Conformational changes induced in pepsin and pepsinogen by iodination of tyrosine residues and the possible role of lysine residues on conformational stability of pepsinogen are investigated by circular dichroism (CD) studies in solution. At low degrees of iodination (6 I/molecule) the pepsin molecule denatured, with complete loss of β-structure at pH 5.5. Pepsinogen showed greater resistance to conformational change on iodination (10 I/molecule) and about 30% of its ordered structure is retained. In the aromatic region, the tyrosyl CD bands of iodinated pepsin decreased in intensity, indicating a change in the environment of tyrosine residues.

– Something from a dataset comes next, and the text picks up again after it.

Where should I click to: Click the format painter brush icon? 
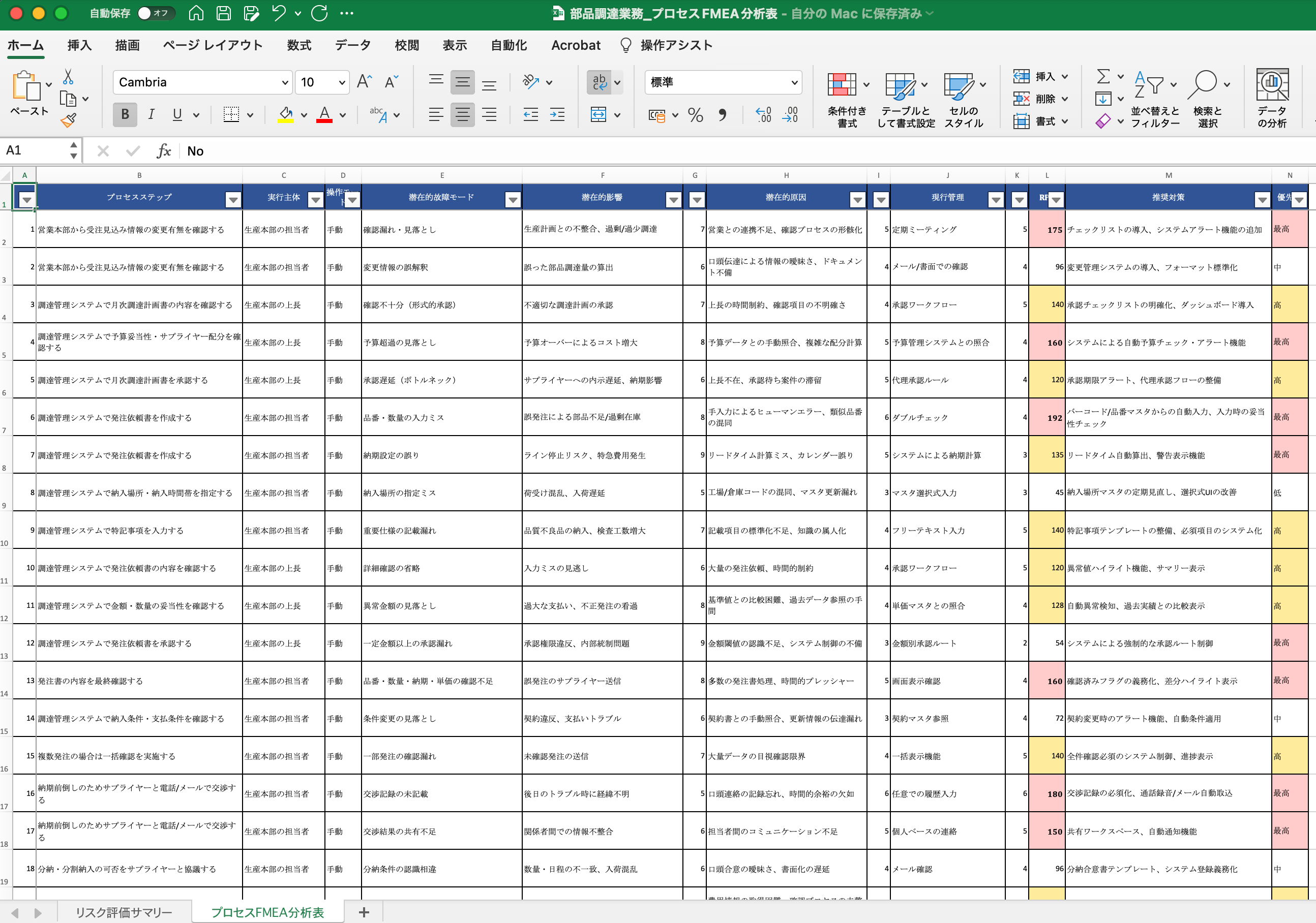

A comparison with the CD spectra of expanded structures of pepsin in 6 m guanidine hydrochloride or alkaline solutions (pH 9.75) indicated retention of a significant amount of tertiary structure in iodinated pepsin. Changes in tertiary structures were marginal on iodination of pepsinogen. Less than 1% (residue moles) of poly-l-lysine, a known inhibitor, was found to destabilize the secondary and tertiary structure of pepsin at pH 6.75, although the lysine-rich 1–44 segment of pepsinogen tends to stabilize the conformation of the pepsin chain. This seems to suggest that the inhibitory effects of polylysine on pepsin occur by a mechanism different from that of the activity-limiting effect of the lysine-rich 1–44 segment of pepsinogen.